Ce langage traduit une haute inspiration. L’art de Piero, en dépit de certains sujets, fait peu de concessions au genre narratif. Il exprime moins souvent l’action que la contemplation. À la grâce, à la tendresse ou à la douleur, il préfère une gravité paisible, qui confine à l’impassibilité. On y sent comme une robustesse terrienne, éprise cependant de rythmes solennels. L’univers de Piero semble soustrait à la loi du temps.

Cela n’a pas empêché le maître de montrer, sous l’influence probable de l’école flamande, un intérêt de plus en plus vif pour l’épiderme des formes ; le réalisme des portraits ducaux d’Urbino en témoigne avec éclat. Ce constructeur a aimé aussi les transparences de la fresque, la belle matière dans l’exécution de tableaux où la tempera sert de dessous à des glacis à l’huile.
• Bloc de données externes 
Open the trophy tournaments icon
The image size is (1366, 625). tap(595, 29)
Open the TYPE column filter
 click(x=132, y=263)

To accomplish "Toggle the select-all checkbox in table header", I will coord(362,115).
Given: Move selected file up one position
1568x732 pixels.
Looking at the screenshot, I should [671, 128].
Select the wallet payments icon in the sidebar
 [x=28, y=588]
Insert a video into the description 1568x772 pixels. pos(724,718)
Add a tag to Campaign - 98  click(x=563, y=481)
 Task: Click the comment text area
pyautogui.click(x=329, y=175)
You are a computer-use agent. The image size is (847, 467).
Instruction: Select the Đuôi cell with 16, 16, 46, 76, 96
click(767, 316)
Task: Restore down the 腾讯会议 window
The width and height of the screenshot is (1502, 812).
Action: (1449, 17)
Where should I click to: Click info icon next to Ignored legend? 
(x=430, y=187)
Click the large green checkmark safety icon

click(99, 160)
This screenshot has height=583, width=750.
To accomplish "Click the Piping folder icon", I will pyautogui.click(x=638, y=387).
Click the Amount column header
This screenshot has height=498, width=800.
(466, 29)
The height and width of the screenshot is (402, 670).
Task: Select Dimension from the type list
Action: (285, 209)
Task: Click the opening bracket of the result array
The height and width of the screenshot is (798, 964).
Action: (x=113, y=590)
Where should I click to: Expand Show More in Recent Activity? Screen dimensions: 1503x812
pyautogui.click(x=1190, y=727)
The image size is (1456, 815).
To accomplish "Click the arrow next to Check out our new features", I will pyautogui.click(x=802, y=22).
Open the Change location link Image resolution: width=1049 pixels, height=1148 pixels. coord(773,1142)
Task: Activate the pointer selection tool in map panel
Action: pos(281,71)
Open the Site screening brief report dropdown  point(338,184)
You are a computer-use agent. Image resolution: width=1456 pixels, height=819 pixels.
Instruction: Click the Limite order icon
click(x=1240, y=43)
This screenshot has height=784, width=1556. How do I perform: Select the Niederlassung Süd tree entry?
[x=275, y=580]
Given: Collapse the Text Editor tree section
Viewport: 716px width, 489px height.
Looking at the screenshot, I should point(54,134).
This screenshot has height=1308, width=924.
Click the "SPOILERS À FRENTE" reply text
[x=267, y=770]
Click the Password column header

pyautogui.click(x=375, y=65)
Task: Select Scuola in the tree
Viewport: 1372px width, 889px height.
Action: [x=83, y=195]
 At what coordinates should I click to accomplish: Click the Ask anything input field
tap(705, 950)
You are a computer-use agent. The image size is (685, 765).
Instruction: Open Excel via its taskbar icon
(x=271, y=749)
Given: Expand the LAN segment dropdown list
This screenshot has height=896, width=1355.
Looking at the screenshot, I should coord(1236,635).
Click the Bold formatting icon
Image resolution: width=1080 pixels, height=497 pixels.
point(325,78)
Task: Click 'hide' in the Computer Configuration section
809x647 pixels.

L’influence et la « fortune critique »

Piero figure parmi les maîtres qui ont déterminé la marche de la peinture italienne. Les imitateurs ne lui ont pas manqué en Italie centrale, et son influence se reconnaît, en plus gracieux, chez le Florentin Alessio Baldovinetti (1425-1499). Ce qui compte davantage, c’est l’enseignement en profondeur que son exemple a pu transmettre à de grands constructeurs de l’espace et des volumes, ainsi Melozzo* da Forli, Signorelli*, les peintres de Ferrare*. La vision géométrique de Piero paraît avoir inspiré des architectes, comme Luciano Laurana à Urbino, et s’être répercutée sur les savantes compositions de bois découpés qui font la gloire de la tarsia italienne du quattrocento. L’autre aspect de son art, la sublimation des tons par la lumière, a produit une impression durable sur le Pérugin* et sur plusieurs peintres de Venise, notamment Giovanni Bellini*.

Le génie de Piero a été reconnu par ses contemporains italiens, qui semblent cependant avoir admiré en lui le théoricien de la perspective avant le peintre. Au xvie s., Vasari* — son compatriote, il est vrai — témoigne encore d’une vive admiration. Vient ensuite une longue période d’indifférence, sinon d’oubli. Il faut attendre notre siècle pour voir les études de Bernard Berenson, d’Adolfo Venturi et de Roberto Longhi rendre à Piero la place qui lui revient : l’une des premières parmi les grands pionniers de la Renaissance italienne.

B. de M.

 R. Longhi, Piero della Francesca (Rome, 1927 ; nouv. éd., Milan 1946 ; trad. fr., Crès, 1928). / K. Clark, Piero della Francesca (Londres, 1951). / H. Focillon, Piero della Francesca (A. Colin, 1952). / L. Venturi, Piero della Francesca (Skira, Genève, 1954). / L’Opera completa di Piero della Francesca (Milan, 1967 ; trad. fr. Tout l’œuvre peint de Piero della Francesca, Flammarion, 1968). / P. Hendy, Piero della Francesca and the Early Renaissance (Londres, 1968). / E. Battisti, Piero della Francesca (Milan, 1971).

Piéron (Henri)

Psychologue français (Paris 1881 - id. 1964).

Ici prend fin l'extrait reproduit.